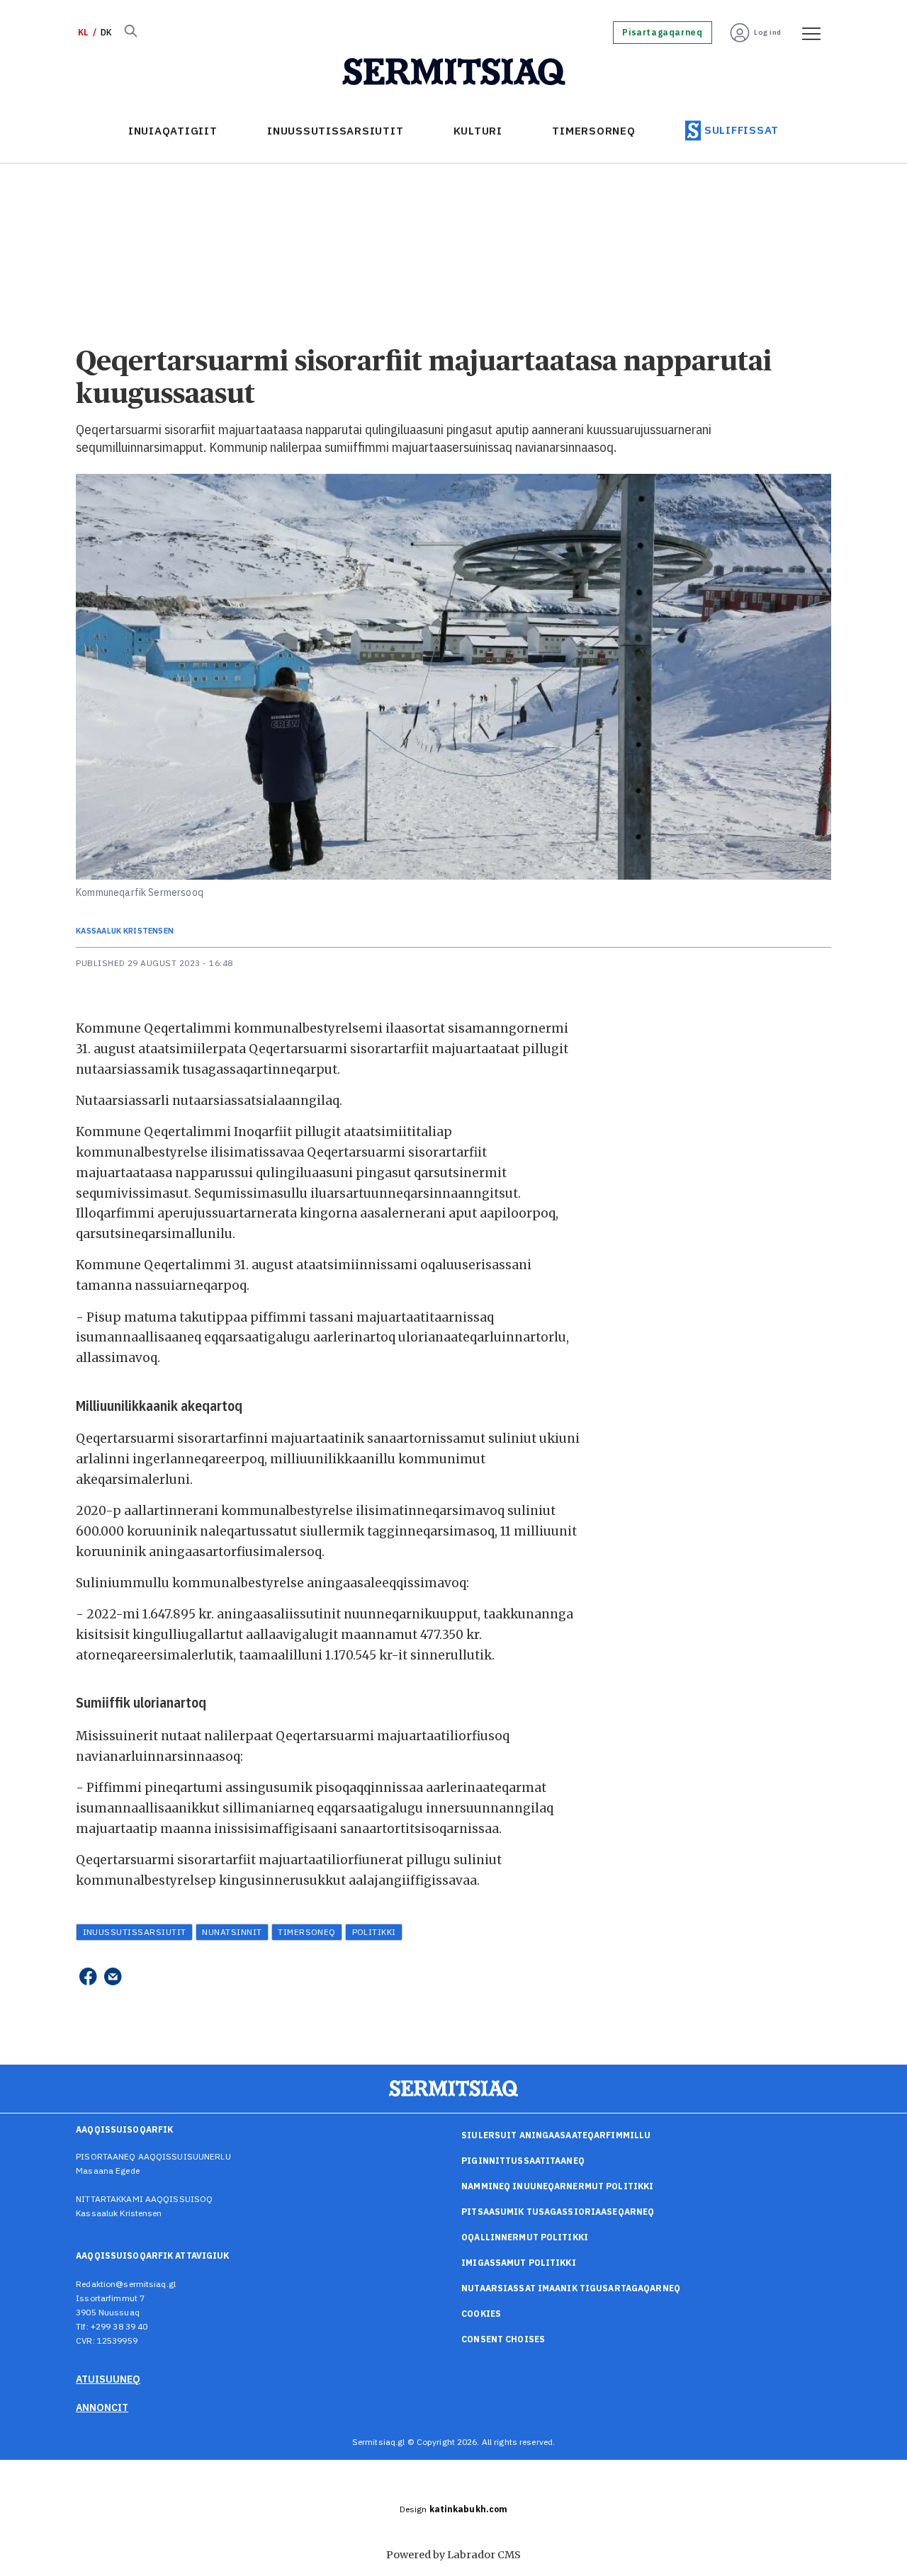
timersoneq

•••••

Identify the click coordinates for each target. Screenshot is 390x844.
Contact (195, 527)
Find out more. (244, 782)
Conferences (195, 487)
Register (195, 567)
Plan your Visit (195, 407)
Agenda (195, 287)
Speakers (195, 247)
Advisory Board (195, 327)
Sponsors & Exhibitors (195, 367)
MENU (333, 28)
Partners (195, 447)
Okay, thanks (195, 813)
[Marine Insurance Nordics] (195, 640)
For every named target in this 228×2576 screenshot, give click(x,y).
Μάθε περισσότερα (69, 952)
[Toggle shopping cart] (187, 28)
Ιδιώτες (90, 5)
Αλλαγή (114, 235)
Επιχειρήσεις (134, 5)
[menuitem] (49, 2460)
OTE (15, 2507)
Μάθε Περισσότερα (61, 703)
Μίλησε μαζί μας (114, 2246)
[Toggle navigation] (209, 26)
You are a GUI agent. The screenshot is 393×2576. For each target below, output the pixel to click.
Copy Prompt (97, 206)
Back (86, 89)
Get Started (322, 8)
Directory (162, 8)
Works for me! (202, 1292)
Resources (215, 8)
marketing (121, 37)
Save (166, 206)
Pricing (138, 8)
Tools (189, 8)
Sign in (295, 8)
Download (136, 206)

•••••

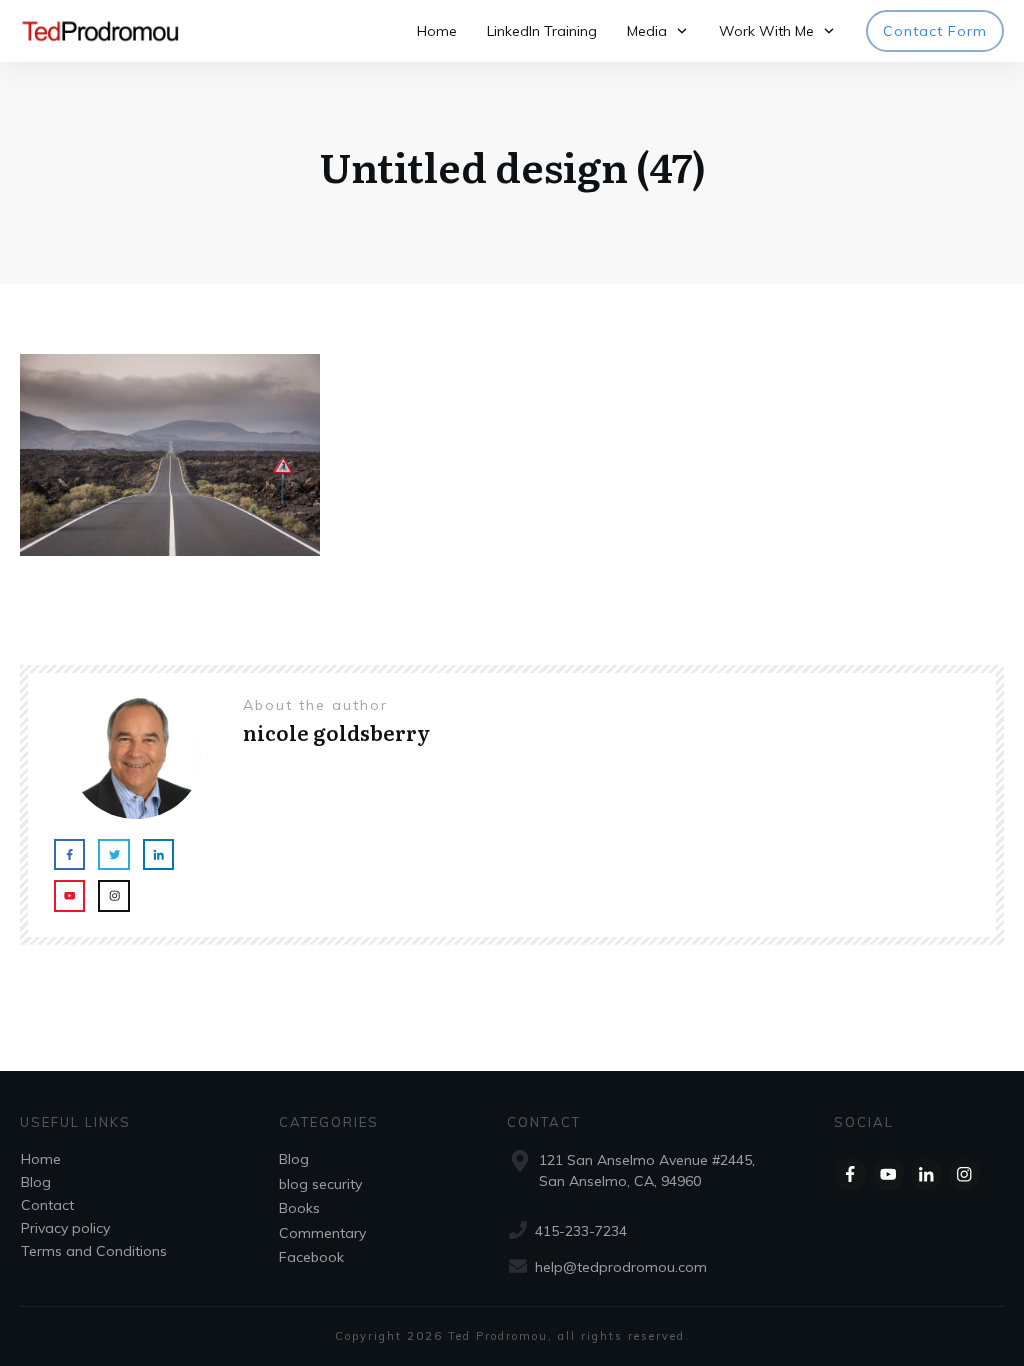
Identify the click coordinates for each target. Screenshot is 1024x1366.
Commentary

•••••

## [Action item]
Starting at the line above that contains "Register (195, 567)", write out each line exactly until the line that contains "Αλλαγή (114, 235)" has been written, and stop there.

## [Exercise output]
Register (195, 567)
Plan your Visit (195, 407)
Agenda (195, 287)
Speakers (195, 247)
Advisory Board (195, 327)
Sponsors & Exhibitors (195, 367)
MENU (333, 28)
Partners (195, 447)
Okay, thanks (195, 813)
[Marine Insurance Nordics] (195, 640)
For every named target in this 228×2576 screenshot, give click(x,y).
Μάθε περισσότερα (69, 952)
[Toggle shopping cart] (187, 28)
Ιδιώτες (90, 5)
Αλλαγή (114, 235)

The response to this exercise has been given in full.